Daí a professora Amâncio questiona:

a) Como o professor entende esse material didático? O que espera dele?

b) Qual a importância atribuída à cartilha? É um elemento dispensável?

c) Até que ponto a cartilha pode ser responsabilizada pela aprendizagem da língua escrita?

O professor Cristovam Buarque se propõe a alfabetizar todos os analfabetos da Esplanada dos Ministérios. Se perguntados, todos eles quererão aprender. E depois de alfabetizados? Terão eles curiosidade, estarão motivados em ler tudo o que lhes chegar às mãos?

A criança/analfabeto é levado a seguir etapas como a-e-i-o-u, ba-be-bi-bo-bu, nha, nhe, nhi, nho, nhu, todas sem nexo assim como a frase “vovô viu a uva”. Como os professores não ensinam o que vêem escrito nas fachadas das lojas, na TV, nas faixas de propagandas, nas embalagens, o aprendiz fica desmotivado e imagina que tudo o que irá ler não tem um segmento lógico e também prazeroso, e o faz pensar que toda leitura será artificial.

“Nas cartilhas raramente aparecem períodos compostos por coordenação ou subordinação (adverbiais, substantivas e adjetivas). Enquanto que nas frases verbais esse uso chega a mais de 80%. Isso nos leva a entender que as exigências lingüísticas da cartilha estão aquém da capacidade lingüística do aluno a que se destina.”

“Com relação às características dos textos das cartilhas, também há unanimidade de opiniões: há excesso de repetições; as construções não são as melhores – pobres, sem nexo, sem coesão, sem unidade temática. O vocabulário é limitado, além de incorrer numa série de impropriedades. O resultado é uma criança escritora de frases parecidas com as da cartilha e leitora de letras e sílabas. A criança imita os modelos da cartilha, não escreve o que sabe da linguagem, mas o que ficou marcado pelos treinamentos a que se submeteu nesta fase.”

O jornal Correio Braziliense em sua edição do dia 26/01/2003, pág. 17, traz a manchete “Estudantes prontos para ensinar”. A matéria é sobre os planos do Governo em convocar universitários para ensinar a ler e escrever.
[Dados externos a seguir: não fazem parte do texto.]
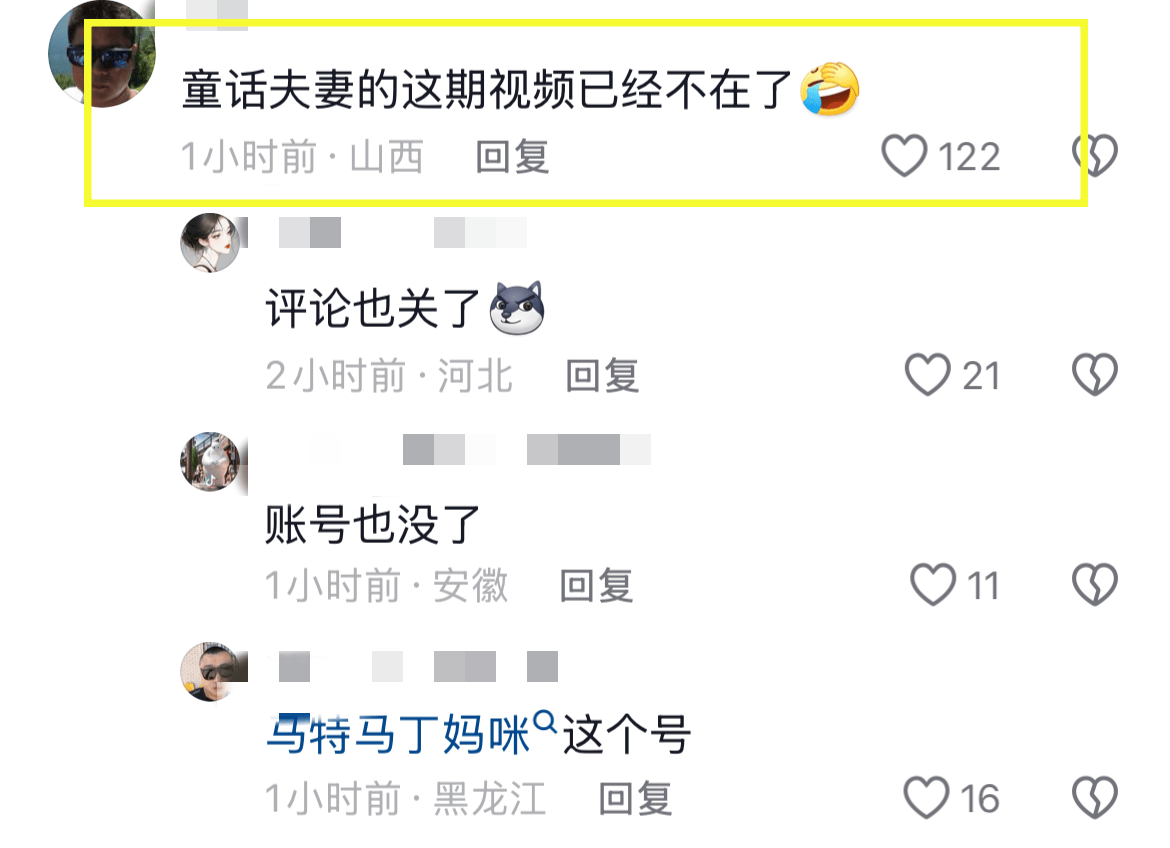Open top commenter's sunglasses avatar
The height and width of the screenshot is (848, 1170).
[x=101, y=53]
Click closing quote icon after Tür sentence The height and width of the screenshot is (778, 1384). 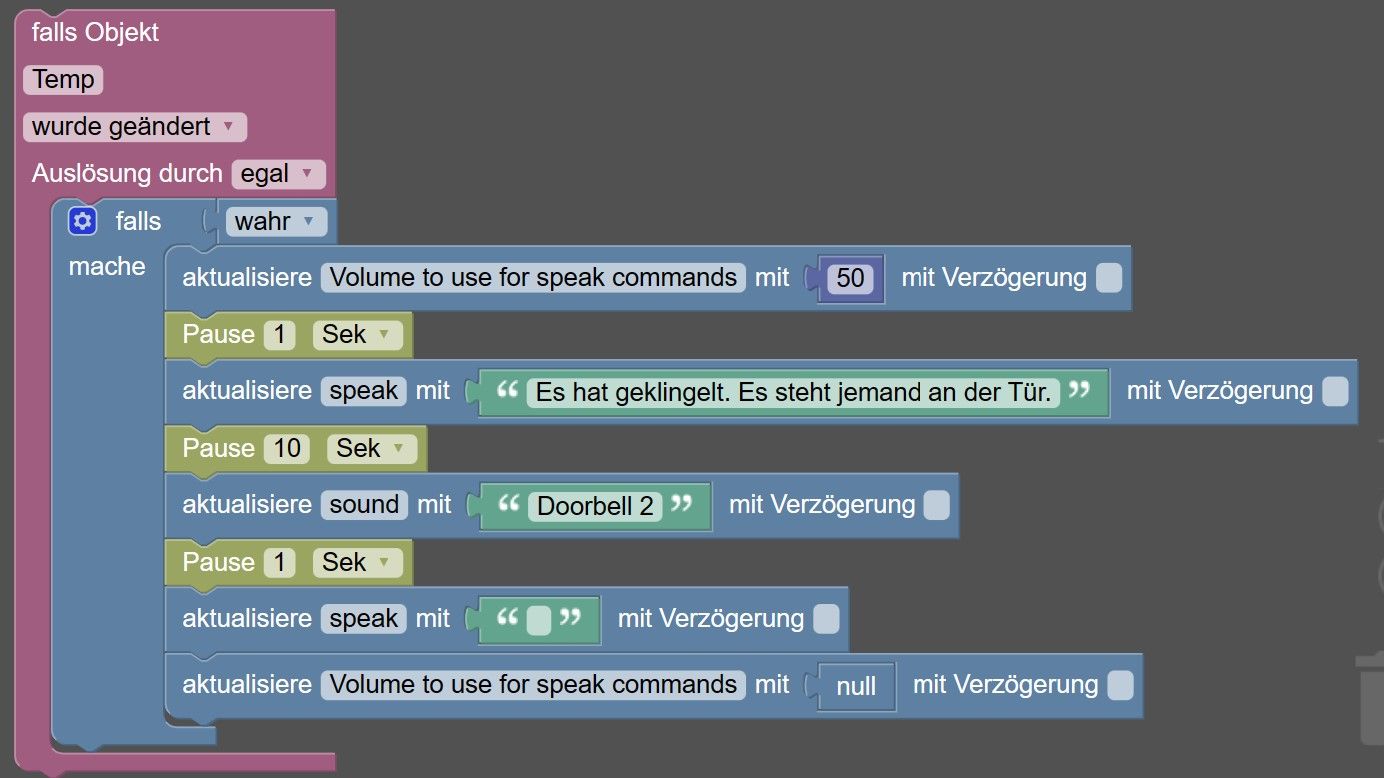(x=1078, y=391)
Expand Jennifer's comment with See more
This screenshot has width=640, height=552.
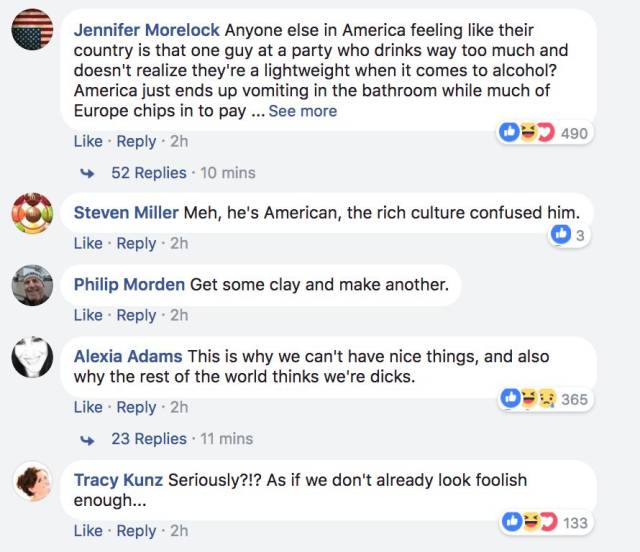302,111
Mostra que 80% desses estudantes abandonam o trabalho, provavelmente pelo baixo salário que recebem, R$90,00, ou por não serem preparados para esta tarefa.

No fracasso da alfabetização pouco se aborda o papel da cartilha, sua influência. Assim, asséptica e impermeável, mantém-se distante e resiste a toda e qualquer crítica. Com nomes bonitos que geram expectativas que nunca se satisfazem, tem aparência inocente e inofensiva.

A propaganda de alguns produtos como refrigerantes e os próprios centros comerciais – apelidados de shopping center, são atrativos aos olhos das crianças e adultos porque são cheios de luzes, cores, movimentos e novidades. Por que os livros não podem ser assim? Já que se trata de uma mercadoria faria bem ao bolso de quem negocia, aos olhos de quem compra e ao próprio desenvolvimento humano.

O dicionário Aurélio atesta que Cartilha é “Livro para aprender a ler”, mas qual livro leva o estudante a continuar com o hábito da leitura?



João Rios Mendes

Pós-Graduado em Metodologia do Ensino Superior pela UNEB/DF e funcionário concursado do Senado Federal.